> [WORK ITEM]: Every record must appear in the answer exactly as it stands.

━━━━━ INFORMATION ━━━━━

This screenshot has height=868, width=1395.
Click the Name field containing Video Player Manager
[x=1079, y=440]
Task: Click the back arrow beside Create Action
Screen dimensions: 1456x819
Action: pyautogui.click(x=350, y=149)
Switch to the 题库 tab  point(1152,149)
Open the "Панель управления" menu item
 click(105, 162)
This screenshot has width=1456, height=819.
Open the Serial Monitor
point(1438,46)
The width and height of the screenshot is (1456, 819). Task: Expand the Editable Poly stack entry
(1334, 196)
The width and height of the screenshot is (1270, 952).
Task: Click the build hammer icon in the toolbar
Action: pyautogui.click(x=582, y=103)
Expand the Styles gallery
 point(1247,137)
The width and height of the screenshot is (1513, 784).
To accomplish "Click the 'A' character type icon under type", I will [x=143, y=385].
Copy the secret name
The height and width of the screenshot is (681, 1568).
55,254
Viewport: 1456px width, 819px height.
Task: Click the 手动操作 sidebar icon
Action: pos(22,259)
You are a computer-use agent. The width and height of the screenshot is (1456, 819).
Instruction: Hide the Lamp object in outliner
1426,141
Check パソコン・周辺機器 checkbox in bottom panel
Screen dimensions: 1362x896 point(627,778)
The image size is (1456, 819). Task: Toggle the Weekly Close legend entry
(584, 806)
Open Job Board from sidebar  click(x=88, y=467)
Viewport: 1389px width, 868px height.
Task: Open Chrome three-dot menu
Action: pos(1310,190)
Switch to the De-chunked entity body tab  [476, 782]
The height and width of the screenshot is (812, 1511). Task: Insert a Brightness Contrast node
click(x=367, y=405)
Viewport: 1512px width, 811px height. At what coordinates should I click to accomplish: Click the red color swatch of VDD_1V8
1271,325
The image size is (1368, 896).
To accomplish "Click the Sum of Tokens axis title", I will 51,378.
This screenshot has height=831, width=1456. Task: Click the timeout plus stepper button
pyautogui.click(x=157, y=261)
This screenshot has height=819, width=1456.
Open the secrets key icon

━━━━━

> [EXERCISE OUTPUT]:
This screenshot has height=868, width=1395.
Click the Name field containing Video Player Manager
[x=1079, y=440]
Task: Click the back arrow beside Create Action
Screen dimensions: 1456x819
Action: pyautogui.click(x=350, y=149)
Switch to the 题库 tab  point(1152,149)
Open the "Панель управления" menu item
 click(105, 162)
This screenshot has width=1456, height=819.
Open the Serial Monitor
point(1438,46)
The width and height of the screenshot is (1456, 819). Task: Expand the Editable Poly stack entry
(1334, 196)
The width and height of the screenshot is (1270, 952).
Task: Click the build hammer icon in the toolbar
Action: pyautogui.click(x=582, y=103)
Expand the Styles gallery
 point(1247,137)
The width and height of the screenshot is (1513, 784).
To accomplish "Click the 'A' character type icon under type", I will [x=143, y=385].
Copy the secret name
The height and width of the screenshot is (681, 1568).
55,254
Viewport: 1456px width, 819px height.
Task: Click the 手动操作 sidebar icon
Action: pos(22,259)
You are a computer-use agent. The width and height of the screenshot is (1456, 819).
Instruction: Hide the Lamp object in outliner
1426,141
Check パソコン・周辺機器 checkbox in bottom panel
Screen dimensions: 1362x896 point(627,778)
The image size is (1456, 819). Task: Toggle the Weekly Close legend entry
(584, 806)
Open Job Board from sidebar  click(x=88, y=467)
Viewport: 1389px width, 868px height.
Task: Open Chrome three-dot menu
Action: pos(1310,190)
Switch to the De-chunked entity body tab  [476, 782]
The height and width of the screenshot is (812, 1511). Task: Insert a Brightness Contrast node
click(x=367, y=405)
Viewport: 1512px width, 811px height. At what coordinates should I click to accomplish: Click the red color swatch of VDD_1V8
1271,325
The image size is (1368, 896).
To accomplish "Click the Sum of Tokens axis title", I will 51,378.
This screenshot has height=831, width=1456. Task: Click the timeout plus stepper button
pyautogui.click(x=157, y=261)
This screenshot has height=819, width=1456.
Open the secrets key icon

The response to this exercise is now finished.